§ **PASSAGE TO READ**
--- Begin ---
Chen, the two-time reigning world champion, tallied 110.38 points going into Saturday’s free skate. He landed a quadruple Lutz, triple Axel and quad toe loop-triple toe loop combination.

It’s the highest short program score in the world this season, leading the American to say “wow” in the kiss-and-cry area. His coach, the often-gruff Rafael Arutyunyan, banged his knee against his pupil’s.

Hanyu, the two-time reigning Olympic champion, hit a quadruple Salchow and triple Axel but then stepped out of a quad toe landing. He therefore failed to include a required jumping combination and ended up in second place.

“I wanted to do a great performance and do a good competition against [Chen], but that didn’t happen this time,” Hanyu, who was without longtime coach Brian Orser, or any other coach, said through a translator. Hanyu said Orser was busy last week, so he chose to use his lone accreditation on another coach who had travel delays.
--- End ---
§ **COLLECTED DATA**
--- Begin ---
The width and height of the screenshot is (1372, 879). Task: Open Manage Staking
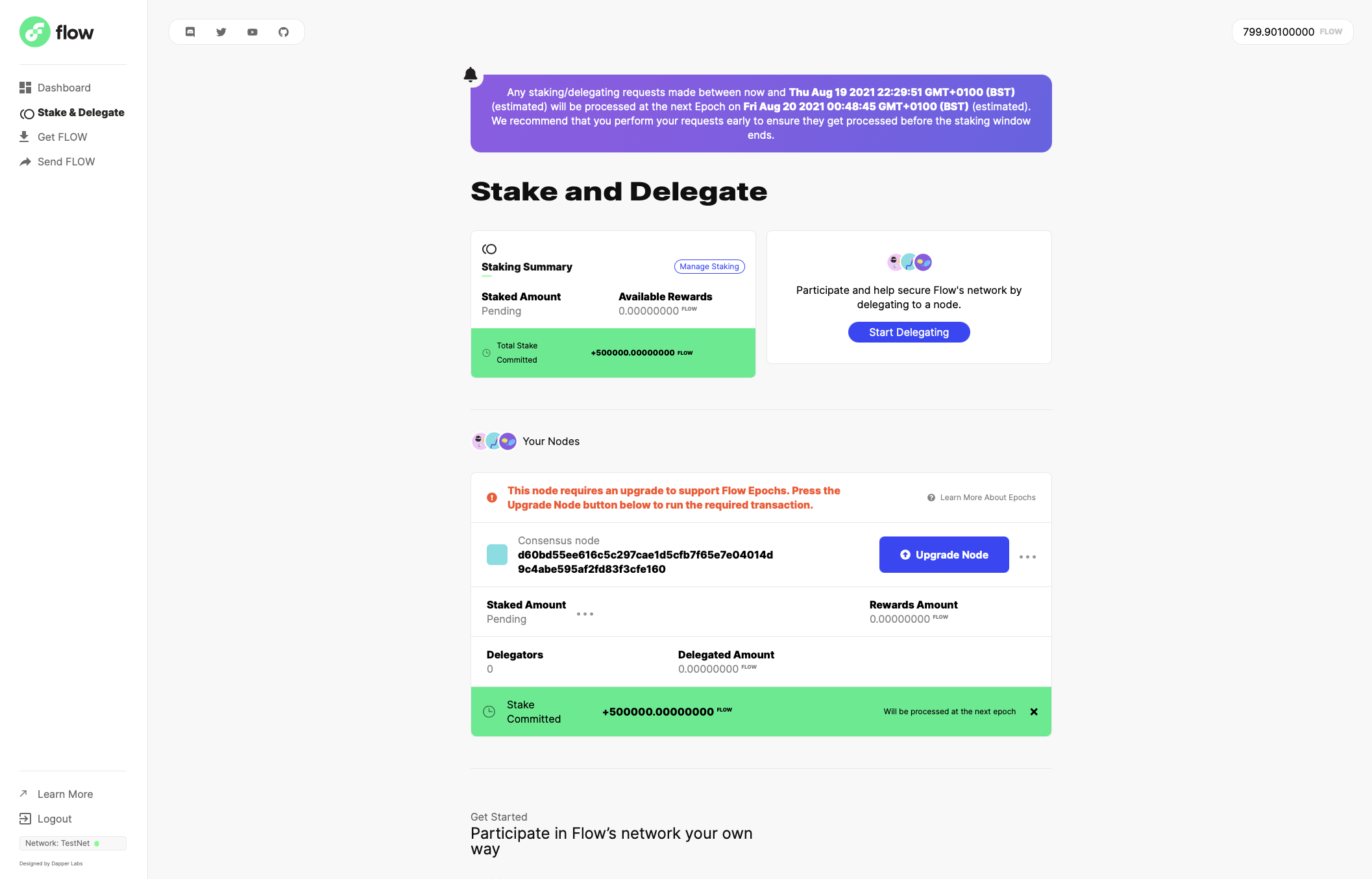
--- End ---
§ **WORK TO DO**
- 1) In the skating report, what was Chen's point total going into Saturday's free skate?
- 2) Decide whether each statement agrees with the skating report, and for each give yes or no along with the words from the report that settle it.
(a) Chen landed a triple Axel in his short program.
(b) Hanyu finished the short program in first place.
(c) Brian Orser was with Hanyu at the competition.
- 3) Summarize the skating report in two sentences.

§ **RESPONSES TO THE TASKS**
- 1) 110.38 points.

- 2)
(a) Yes: "He landed a quadruple Lutz, triple Axel and quad toe loop-triple toe loop combination."
(b) No: "ended up in second place."
(c) No: "who was without longtime coach Brian Orser, or any other coach"

- 3) Chen, the two-time reigning world champion, scored 110.38 points, the highest short program score in the world this season, after landing a quad Lutz, a triple Axel and a quad toe loop-triple toe loop combination. Hanyu stepped out of a quad toe landing, so he failed to include a required jumping combination and placed second, competing without any coach.